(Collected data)
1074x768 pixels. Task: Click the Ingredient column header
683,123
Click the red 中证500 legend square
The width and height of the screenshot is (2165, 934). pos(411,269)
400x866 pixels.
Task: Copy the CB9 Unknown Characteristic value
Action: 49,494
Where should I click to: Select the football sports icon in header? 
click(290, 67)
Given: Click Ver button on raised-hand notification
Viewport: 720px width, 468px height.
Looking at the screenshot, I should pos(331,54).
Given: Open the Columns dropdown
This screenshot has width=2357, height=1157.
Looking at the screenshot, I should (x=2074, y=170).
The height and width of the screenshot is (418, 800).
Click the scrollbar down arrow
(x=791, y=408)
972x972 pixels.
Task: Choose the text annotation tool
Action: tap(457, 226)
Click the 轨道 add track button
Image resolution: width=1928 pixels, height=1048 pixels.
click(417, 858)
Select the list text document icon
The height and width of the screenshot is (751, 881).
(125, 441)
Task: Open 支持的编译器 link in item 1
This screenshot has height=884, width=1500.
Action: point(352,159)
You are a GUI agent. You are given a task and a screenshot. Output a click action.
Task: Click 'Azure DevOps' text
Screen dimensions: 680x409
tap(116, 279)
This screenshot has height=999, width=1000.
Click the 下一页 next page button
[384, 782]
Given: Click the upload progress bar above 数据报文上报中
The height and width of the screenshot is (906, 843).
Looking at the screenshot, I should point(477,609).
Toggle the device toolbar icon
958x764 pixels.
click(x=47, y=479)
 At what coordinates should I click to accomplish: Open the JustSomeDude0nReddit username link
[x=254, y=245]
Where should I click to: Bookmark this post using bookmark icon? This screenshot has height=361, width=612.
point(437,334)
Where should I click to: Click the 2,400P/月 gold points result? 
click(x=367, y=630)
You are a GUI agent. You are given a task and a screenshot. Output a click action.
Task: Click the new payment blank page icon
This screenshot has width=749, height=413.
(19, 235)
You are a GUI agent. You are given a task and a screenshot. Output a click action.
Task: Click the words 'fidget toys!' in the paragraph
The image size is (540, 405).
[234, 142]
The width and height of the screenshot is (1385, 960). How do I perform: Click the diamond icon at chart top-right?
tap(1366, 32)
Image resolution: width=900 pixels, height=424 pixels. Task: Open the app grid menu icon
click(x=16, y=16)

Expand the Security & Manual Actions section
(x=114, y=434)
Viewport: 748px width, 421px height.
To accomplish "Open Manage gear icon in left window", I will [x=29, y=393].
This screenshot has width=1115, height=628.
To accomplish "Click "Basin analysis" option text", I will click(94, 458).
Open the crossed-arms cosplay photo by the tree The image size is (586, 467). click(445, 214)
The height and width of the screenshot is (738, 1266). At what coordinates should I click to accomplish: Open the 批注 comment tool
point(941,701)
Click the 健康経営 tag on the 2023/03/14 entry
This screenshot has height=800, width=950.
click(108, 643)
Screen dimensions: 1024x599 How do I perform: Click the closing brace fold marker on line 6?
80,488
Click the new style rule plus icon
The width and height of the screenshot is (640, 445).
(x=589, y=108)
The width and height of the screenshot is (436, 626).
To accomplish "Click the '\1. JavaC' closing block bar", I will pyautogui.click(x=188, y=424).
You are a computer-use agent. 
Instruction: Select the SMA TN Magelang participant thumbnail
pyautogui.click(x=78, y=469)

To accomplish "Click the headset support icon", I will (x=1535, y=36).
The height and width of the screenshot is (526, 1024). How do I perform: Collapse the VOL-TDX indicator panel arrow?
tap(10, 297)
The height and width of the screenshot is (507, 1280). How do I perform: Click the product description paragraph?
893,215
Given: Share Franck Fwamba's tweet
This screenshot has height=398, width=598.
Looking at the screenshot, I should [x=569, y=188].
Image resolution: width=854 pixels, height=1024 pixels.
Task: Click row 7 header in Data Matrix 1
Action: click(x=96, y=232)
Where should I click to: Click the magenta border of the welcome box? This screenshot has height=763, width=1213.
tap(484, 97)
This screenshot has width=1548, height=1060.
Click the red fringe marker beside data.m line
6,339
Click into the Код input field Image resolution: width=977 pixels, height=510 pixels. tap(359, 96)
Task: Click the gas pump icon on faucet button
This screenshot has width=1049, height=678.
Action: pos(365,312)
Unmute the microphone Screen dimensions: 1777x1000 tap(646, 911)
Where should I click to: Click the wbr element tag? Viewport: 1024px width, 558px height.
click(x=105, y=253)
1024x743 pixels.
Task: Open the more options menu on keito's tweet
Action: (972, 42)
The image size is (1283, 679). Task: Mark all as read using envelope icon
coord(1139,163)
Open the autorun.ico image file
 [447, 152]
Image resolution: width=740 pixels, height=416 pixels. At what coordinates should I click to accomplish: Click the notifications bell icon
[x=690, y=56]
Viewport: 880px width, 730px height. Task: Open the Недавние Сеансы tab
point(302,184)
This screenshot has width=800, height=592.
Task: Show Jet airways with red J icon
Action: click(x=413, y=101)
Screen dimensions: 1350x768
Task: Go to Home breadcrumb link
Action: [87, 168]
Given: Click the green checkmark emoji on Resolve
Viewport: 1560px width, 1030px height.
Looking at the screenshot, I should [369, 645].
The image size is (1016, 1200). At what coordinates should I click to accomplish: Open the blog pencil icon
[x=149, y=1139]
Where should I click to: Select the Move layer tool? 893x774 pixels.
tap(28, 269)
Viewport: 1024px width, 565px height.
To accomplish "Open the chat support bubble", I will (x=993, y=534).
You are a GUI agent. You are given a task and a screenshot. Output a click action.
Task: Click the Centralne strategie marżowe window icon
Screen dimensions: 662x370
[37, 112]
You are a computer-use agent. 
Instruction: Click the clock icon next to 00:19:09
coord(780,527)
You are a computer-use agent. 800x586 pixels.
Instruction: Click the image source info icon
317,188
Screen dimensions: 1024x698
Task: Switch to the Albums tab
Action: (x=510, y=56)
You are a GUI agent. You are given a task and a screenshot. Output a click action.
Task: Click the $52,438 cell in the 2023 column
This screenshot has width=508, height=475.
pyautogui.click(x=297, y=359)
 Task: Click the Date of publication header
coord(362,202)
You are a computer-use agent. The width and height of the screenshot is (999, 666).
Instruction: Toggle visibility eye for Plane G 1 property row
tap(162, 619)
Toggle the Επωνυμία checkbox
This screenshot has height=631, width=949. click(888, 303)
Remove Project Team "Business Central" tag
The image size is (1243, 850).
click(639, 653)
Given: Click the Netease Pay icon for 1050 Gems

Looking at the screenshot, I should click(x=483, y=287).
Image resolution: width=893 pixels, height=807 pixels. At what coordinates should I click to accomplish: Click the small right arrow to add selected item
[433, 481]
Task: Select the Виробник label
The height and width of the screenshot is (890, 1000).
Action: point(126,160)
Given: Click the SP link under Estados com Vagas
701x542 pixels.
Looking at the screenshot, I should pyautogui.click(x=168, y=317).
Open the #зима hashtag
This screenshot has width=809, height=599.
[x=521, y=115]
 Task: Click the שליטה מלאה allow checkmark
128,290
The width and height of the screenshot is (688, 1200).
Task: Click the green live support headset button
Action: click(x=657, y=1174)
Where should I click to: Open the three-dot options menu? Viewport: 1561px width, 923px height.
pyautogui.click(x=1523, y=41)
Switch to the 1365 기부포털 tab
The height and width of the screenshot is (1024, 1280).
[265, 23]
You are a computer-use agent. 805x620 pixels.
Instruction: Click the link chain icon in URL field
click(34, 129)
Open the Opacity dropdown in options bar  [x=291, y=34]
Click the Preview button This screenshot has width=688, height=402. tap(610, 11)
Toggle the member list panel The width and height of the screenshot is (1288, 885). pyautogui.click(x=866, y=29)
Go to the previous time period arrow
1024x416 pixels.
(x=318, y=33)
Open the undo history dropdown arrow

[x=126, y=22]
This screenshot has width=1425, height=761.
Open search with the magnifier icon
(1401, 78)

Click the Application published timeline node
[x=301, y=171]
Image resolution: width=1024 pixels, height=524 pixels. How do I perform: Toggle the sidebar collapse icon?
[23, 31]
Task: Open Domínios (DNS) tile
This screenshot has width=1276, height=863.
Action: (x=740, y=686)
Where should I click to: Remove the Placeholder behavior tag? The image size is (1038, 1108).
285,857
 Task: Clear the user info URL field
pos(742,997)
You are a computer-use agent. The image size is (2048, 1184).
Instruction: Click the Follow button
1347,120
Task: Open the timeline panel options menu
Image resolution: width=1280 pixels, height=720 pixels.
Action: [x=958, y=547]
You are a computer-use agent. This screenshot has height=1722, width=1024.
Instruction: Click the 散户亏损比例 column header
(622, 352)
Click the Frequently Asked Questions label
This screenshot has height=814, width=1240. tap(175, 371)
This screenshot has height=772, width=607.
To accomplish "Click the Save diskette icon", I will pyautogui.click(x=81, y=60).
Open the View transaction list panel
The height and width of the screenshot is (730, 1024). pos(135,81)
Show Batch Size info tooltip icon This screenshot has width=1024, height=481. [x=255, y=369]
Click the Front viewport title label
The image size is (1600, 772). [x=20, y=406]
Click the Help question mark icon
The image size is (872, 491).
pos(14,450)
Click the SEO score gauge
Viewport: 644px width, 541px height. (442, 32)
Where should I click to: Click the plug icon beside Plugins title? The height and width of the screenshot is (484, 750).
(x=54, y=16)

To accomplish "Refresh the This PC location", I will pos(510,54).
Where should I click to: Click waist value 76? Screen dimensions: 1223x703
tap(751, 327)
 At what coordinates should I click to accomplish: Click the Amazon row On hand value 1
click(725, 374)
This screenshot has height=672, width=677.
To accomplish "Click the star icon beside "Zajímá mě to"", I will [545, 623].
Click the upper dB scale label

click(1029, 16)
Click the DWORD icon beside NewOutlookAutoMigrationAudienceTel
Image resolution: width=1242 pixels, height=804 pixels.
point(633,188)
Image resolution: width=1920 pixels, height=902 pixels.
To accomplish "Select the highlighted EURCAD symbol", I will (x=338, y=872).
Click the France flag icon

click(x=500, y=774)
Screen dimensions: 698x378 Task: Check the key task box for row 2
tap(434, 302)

**DESCRIPTION OF THE TASK:**
Only lines with the word "computer" are wanted, so copy each one from the records.

**TASK RESPONSE:**
You are a computer-use agent. 
You are a computer-use agent. 
You are a computer-use agent. 800x586 pixels.
You are a computer-use agent. The width and height of the screenshot is (999, 666).
You are a computer-use agent. 805x620 pixels.
You are a computer-use agent. The image size is (2048, 1184).
You are a computer-use agent. This screenshot has height=1722, width=1024.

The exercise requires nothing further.